Monsieur le Recteur,
Vous présidez aujourd’hui une CAPA des certifiés qui n’est pas ordinaire. De nouvelles modalités d’attribution voulues par le ministère, mises en œuvre par vos services détournent en partie les principes de la hors-classe, acquise en 1989.
A l’époque, la profession, mobilisée autour des positions du SNES, a gagné dans la rue une revalorisation importante de nos carrières.
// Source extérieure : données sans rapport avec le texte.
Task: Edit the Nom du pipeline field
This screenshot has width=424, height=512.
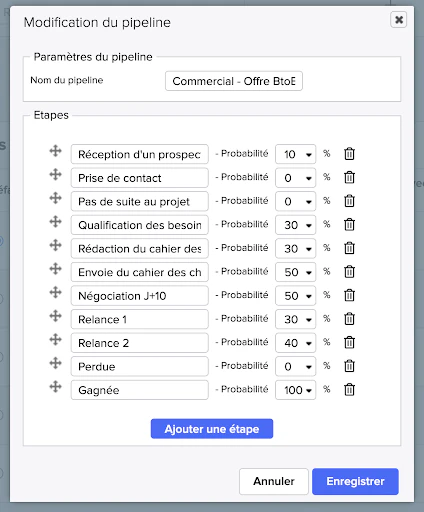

De la reconstruction de la grille indiciaire à la création d’une hors-classe pour les certifiés, PLP et CPE, les conséquences de cette revalorisation ont été essentielles à la fois pour promouvoir nos métiers, reconnaître les qualifications des personnels et leur forte implication dans l’exercice de leurs missions.
Le SNES se réjouit que des dizaines de milliers de collègues aient ainsi pu accéder à l’indice 782, avec autant d’effet sur les pensions. Pour que ce déroulement de carrière soit élargi à l’ensemble de nos collègues sans exception, nous militons pour que l’indice terminal de la hors-classe devienne l’indice de référence du 11e échelon. Nous demandons aussi une reconstruction de la grille indiciaire pour les débuts de carrière avec un avancement uniforme jusqu’au 6e échelon au rythme actuel du grand choix et la suppression de l’avancement à l’ancienneté.
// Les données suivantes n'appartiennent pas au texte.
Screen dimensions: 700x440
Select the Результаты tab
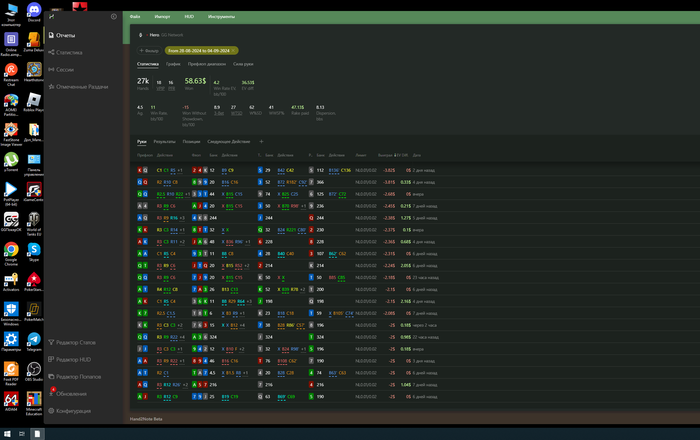coord(164,142)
Il s’agit d’un enjeu majeur pour nos métiers. D’une part, l’amélioration de notre pouvoir d’achat est légitime. Une étude récente de l’INSEE met en évidence une très faible progression du salaire moyen du privé depuis 2000. Pour les fonctionnaires, la perte depuis 2000 est supérieure à 5%. Alors que les économistes parlent de bas salaires en dessous de 1,3 SMIC, c’est désormais le cas du premier échelon des certifiés, PLP, CPE et COPsy à 1,27.
D’autre part, il est tout aussi important de reconnaître et de valoriser nos qualifications. Des personnels reconnus par leurs diplômes et qualifications, pour leurs compétences et savoir-faire doivent être bien rémunérés. L’école aurait-t-elle besoin d’enseignants peu qualifiés et donc peu rémunérés ? Nous ne le pensons pas. Depuis des années, nous avons porté les exigences pour l’élévation indispensable des niveaux de qualification des jeunes, pour la démocratisation du système éducatif. La profession a fourni des efforts considérables pour assumer la massification des poursuites d’études.
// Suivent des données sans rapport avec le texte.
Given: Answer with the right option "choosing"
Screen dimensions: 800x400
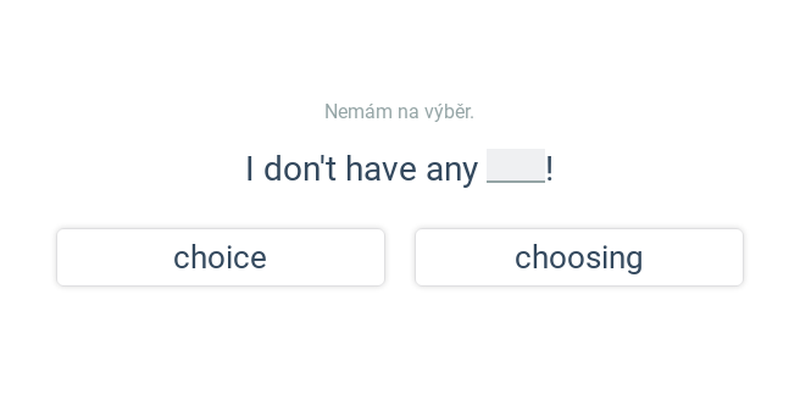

Beaucoup de nos collègues éprouvent actuellement un sentiment d’injustice devant la dégradation des conditions d’exercice, la méconnaissance par l’institution des efforts réalisés. Tous restent attachés à l’identité professionnelle, fondée sur la volonté de travailler avec les élèves des savoirs disciplinaires, de les faire réussir en prenant en compte les réalités sociales, économiques, pédagogiques de l’établissement mais dans le cadre des objectifs et orientations nationales. La profession est attachée à l’idée d’égalité, à la clarté des missions et des obligations professionnelles.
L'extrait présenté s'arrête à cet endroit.